Only the lines from the one containing "2532x1170 pixels." through the last line below should be written out, exactly and with both ends kept.
Data extract START
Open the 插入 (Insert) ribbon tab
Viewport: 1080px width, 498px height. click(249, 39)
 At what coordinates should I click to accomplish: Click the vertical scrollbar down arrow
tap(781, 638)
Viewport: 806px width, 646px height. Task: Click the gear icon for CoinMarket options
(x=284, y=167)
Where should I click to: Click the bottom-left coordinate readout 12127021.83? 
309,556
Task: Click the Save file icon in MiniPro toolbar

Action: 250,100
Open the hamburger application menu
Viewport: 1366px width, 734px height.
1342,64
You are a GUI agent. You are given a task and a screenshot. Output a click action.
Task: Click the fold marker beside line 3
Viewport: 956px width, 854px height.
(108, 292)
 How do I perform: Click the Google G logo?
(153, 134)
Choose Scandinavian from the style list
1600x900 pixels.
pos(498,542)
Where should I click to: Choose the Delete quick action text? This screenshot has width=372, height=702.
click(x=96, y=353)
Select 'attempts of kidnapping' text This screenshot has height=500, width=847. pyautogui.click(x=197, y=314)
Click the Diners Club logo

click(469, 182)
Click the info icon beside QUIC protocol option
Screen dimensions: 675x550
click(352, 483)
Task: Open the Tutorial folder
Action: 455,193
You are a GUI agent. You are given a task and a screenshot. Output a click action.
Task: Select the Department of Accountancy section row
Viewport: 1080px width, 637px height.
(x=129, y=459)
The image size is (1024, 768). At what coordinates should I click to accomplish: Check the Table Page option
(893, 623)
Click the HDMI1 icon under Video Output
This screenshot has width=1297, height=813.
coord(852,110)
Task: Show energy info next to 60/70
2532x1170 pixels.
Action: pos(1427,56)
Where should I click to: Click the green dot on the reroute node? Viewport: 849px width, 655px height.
Data extract END
*Task response*
2532x1170 pixels.
Action: pos(1427,56)
Where should I click to: Click the green dot on the reroute node? Viewport: 849px width, 655px height.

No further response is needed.